In the rectangular coordinate system, are the points (a, b) and (c, d) equidistant from the origin?

Distance between the point A (x,y) and the origin can be found by the formula: \(D=\sqrt{x^2+y^2}\).

So we are asked whether \(\sqrt{a^2+b^2}=\sqrt{c^2+d^2}\)? Or whether \(a^2+b^2=c^2+d^2\)?

(1) \(\frac{a}{b}=\frac{c}{d}\) --> \(a=cx\) and \(b=dx\), for some non-zero \(x\). Not sufficient.

(2) \(\sqrt{a^2}+\sqrt{b^2}=\sqrt{c^2} +\sqrt{d^2}\) --> \(|a|+|b|=|c|+|d|\). Not sufficient.
━━━
Task requirements >>
1 > Reproduce a section of the coordinate geometry problem verbatim, beginning at the words "In the rectangular" and stopping after "--> \(|a|+|b|=|c|+|d|\). Not sufficient.".
2 > Carry on the coordinate geometry problem from its final sentence.
━━━
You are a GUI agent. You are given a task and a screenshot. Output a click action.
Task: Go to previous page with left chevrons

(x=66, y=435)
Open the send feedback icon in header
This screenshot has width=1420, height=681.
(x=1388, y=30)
━━━
Answers to the exercises >>
1 >
In the rectangular coordinate system, are the points (a, b) and (c, d) equidistant from the origin?

Distance between the point A (x,y) and the origin can be found by the formula: \(D=\sqrt{x^2+y^2}\).

So we are asked whether \(\sqrt{a^2+b^2}=\sqrt{c^2+d^2}\)? Or whether \(a^2+b^2=c^2+d^2\)?

(1) \(\frac{a}{b}=\frac{c}{d}\) --> \(a=cx\) and \(b=dx\), for some non-zero \(x\). Not sufficient.

(2) \(\sqrt{a^2}+\sqrt{b^2}=\sqrt{c^2} +\sqrt{d^2}\) --> \(|a|+|b|=|c|+|d|\). Not sufficient.

2 >
(1)+(2) From (1) \(a=cx\) and \(b=dx\), substitute this in (2): \(|cx|+|dx|=|c|+|d|\) --> \(|x|(|c|+|d|)=|c|+|d|\) --> \(|x|=1\) (another solution \(|c|+|d|=0\) is not possible as \(d\) in (1) given in denominator and can not be zero, so \(d\neq{0}\) --> \(|c|+|d|>0\)) --> now, as \(|x|=1\) and \(a=cx\) and \(b=dx\), then \(|a|=|c|\) and \(|b|=|d|\) --> square this equations: \(a^2=c^2\) and \(b^2=d^2\) --> add them: \(a^2+b^2=c^2+d^2\). Sufficient.

Answer: C.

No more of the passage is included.